The trend emerged in 2019, gaining popularity on the back of an urban legend. That urban legend is known as the backrooms. According to it there is a physical location outside of what we understand as reality. A never ending maze of rooms and passages, humans are not meant to enter the backrooms. The only way to get there is through some kind of breakdown in reality – like a glitch in the matrix. It is said only a handful of people have ever reached the backrooms. They described it as a place where the laws of physics do not always apply. They also gave a more detailed description, claiming it to be a dreary yellowish structure resembling an officer building. It is entirely quiet apart from the drone of the large overhead lighting.

Every room in the complex is empty, with no people nor furniture to be found. There is also no clear way to escape, seeming to be an eternal loop of hallways and empty rooms. But after a while of frantic exploring they realized there were indeed something that calls the backrooms home: strange otherworldly creatures unlike any on earth. In time people would add to the urban legend, with all kinds of theories put forward to expand it’s lore. Some believe the backrooms is real and that you could hypothetically go there.
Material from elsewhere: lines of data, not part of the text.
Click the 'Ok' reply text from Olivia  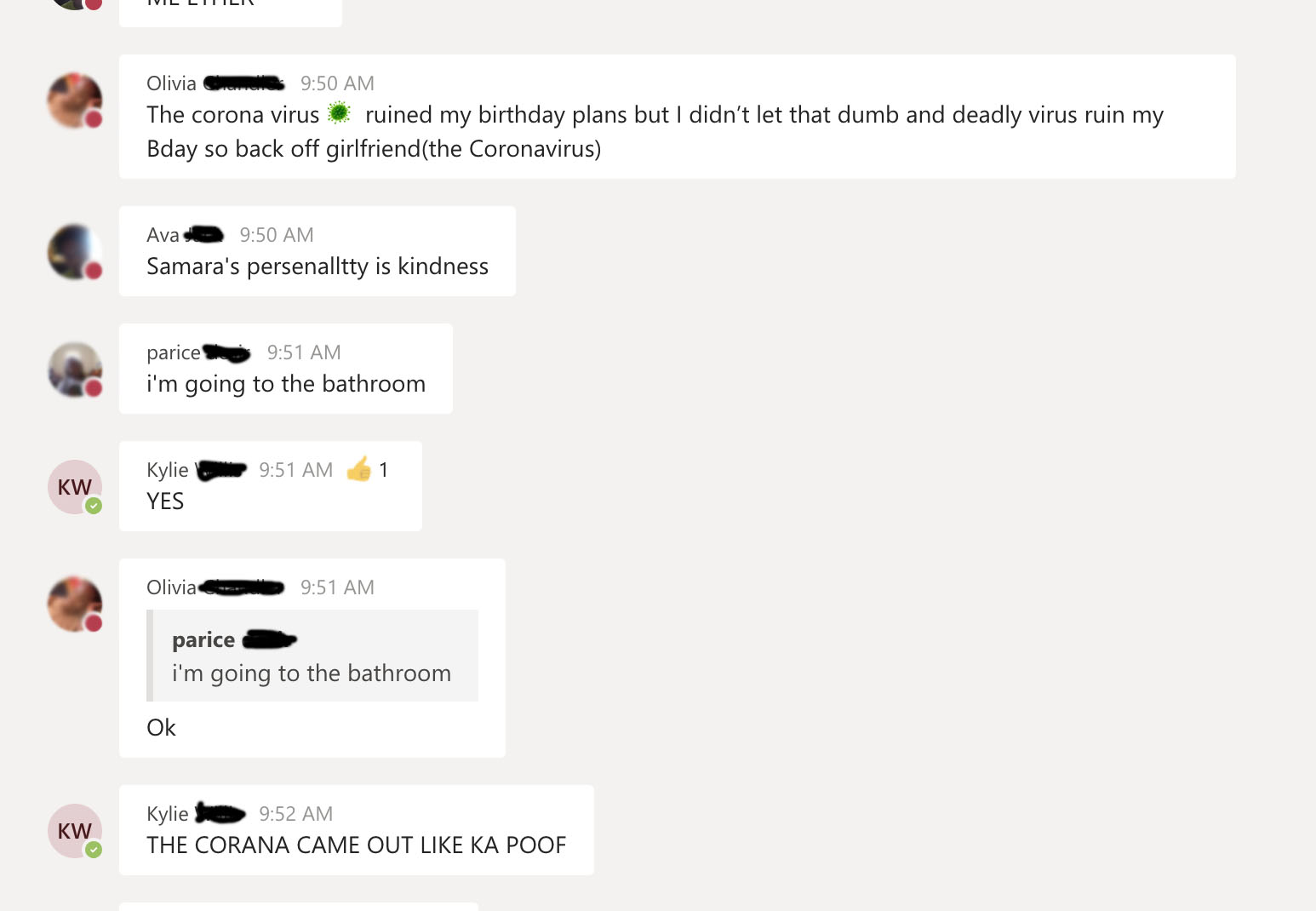pos(161,728)
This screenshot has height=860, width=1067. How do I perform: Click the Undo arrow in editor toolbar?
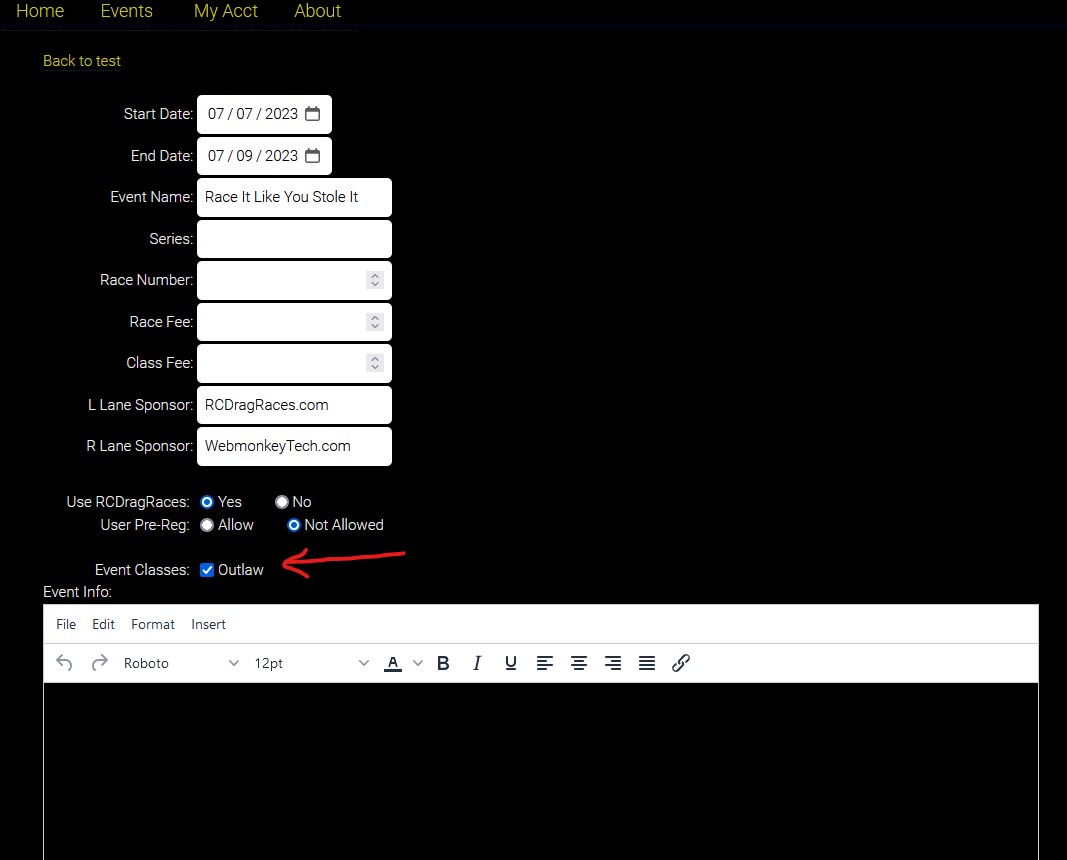[x=64, y=663]
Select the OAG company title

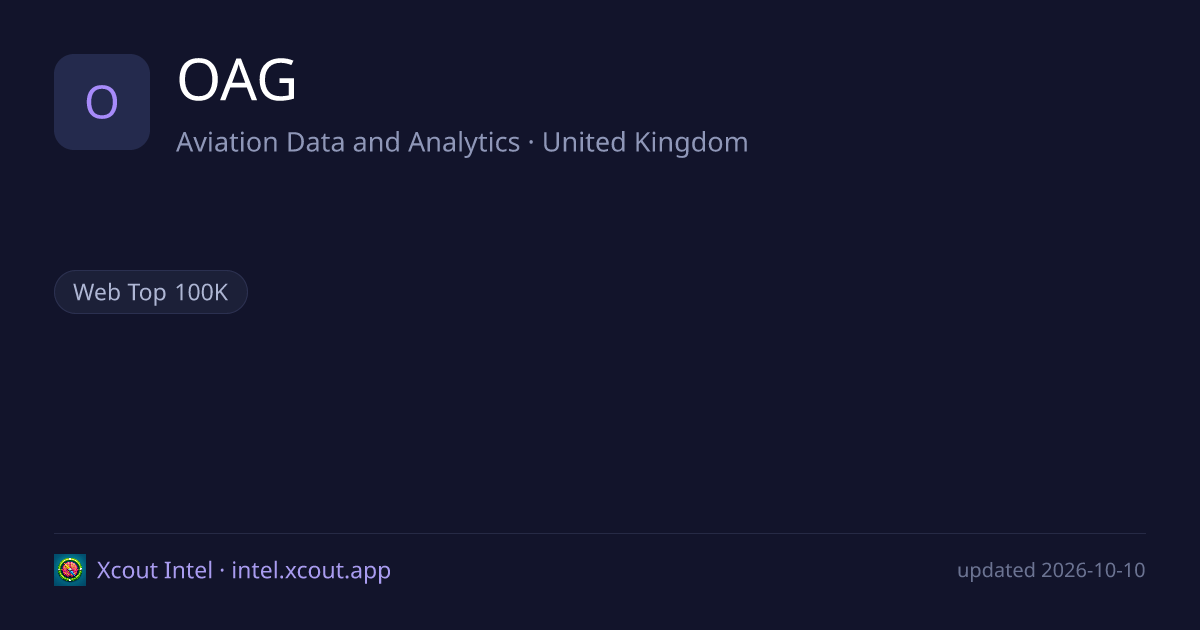coord(237,82)
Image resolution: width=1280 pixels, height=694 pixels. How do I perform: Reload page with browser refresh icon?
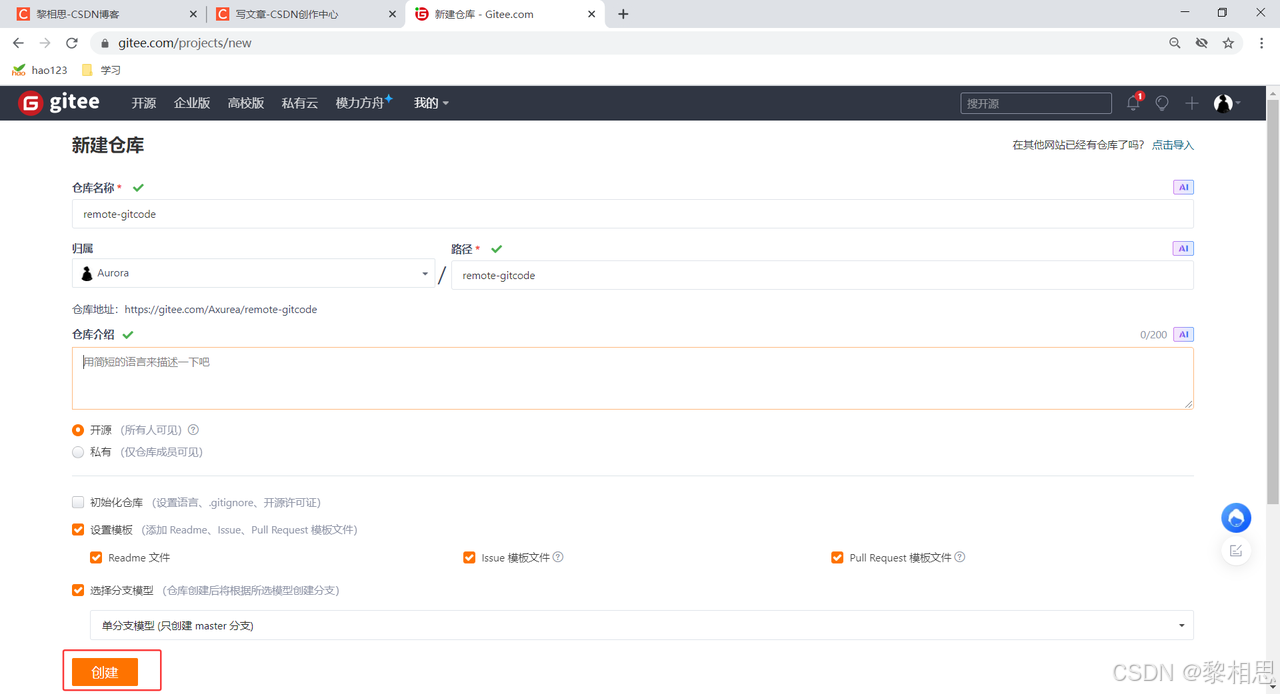pyautogui.click(x=72, y=43)
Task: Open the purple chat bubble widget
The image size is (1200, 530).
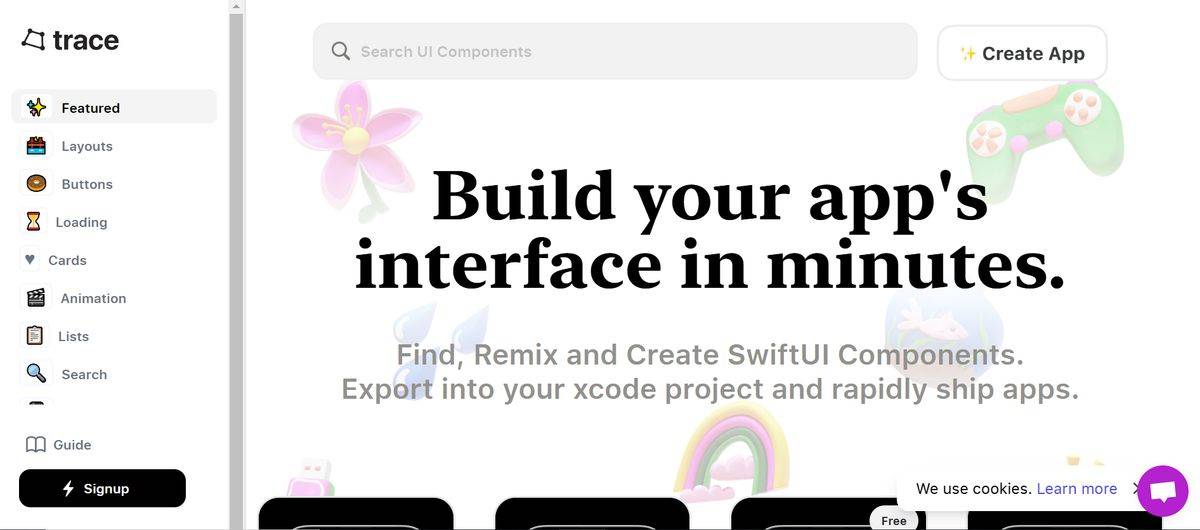Action: 1163,491
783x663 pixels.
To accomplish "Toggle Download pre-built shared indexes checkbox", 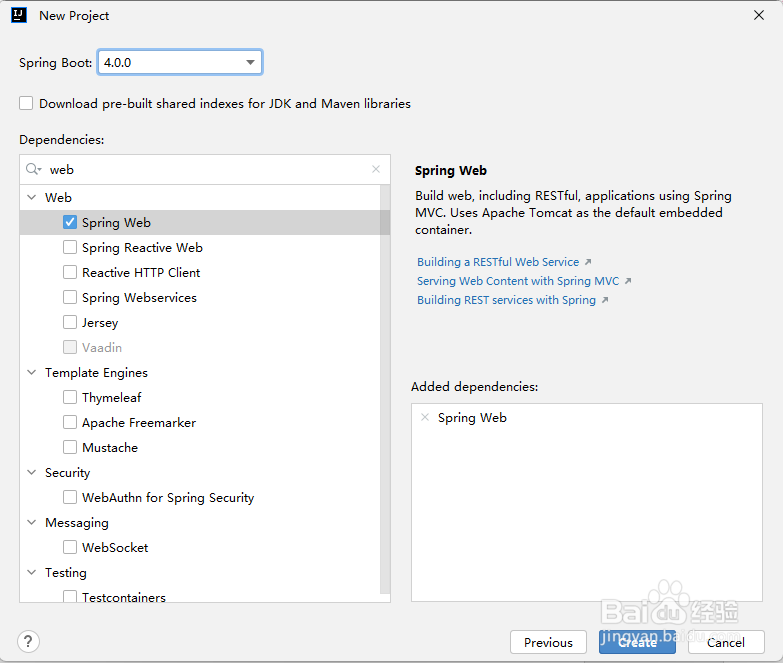I will 26,103.
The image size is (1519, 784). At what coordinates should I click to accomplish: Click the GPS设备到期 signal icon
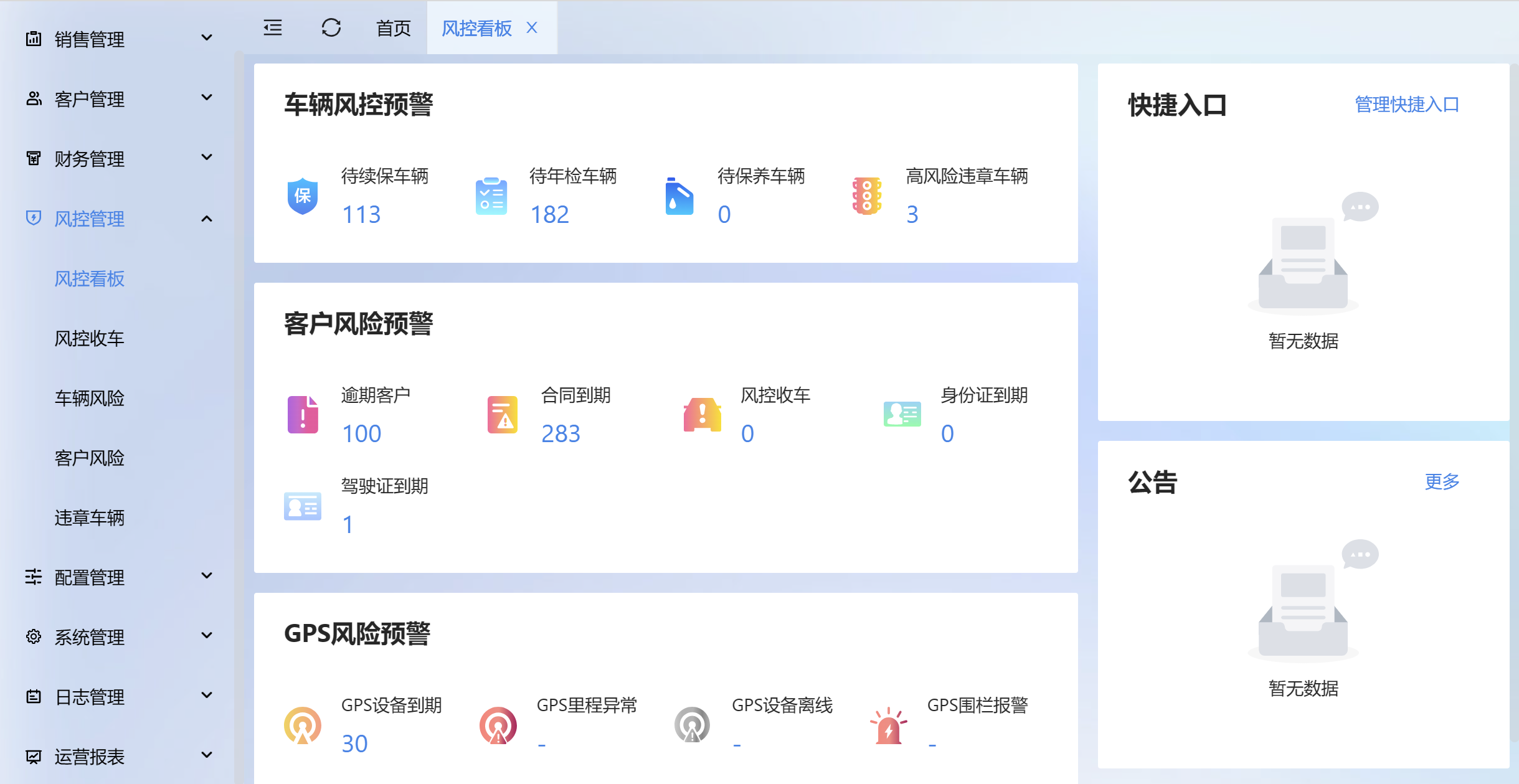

In my view those people are idiots. I like myths and legends as much as anyone but there’s no way the universe has conjured up an eternal office block. Just the lighting alone in that place would be offensively expensive. Real or fake the backrooms directly led to liminal spaces becoming a trend, with images claiming to genuinely be from the Backrooms going viral. For me the images are more interesting than scary. I find them a little creepy yet nothing too sinister. But I like their dream like aesthetic and the whole concept of liminality.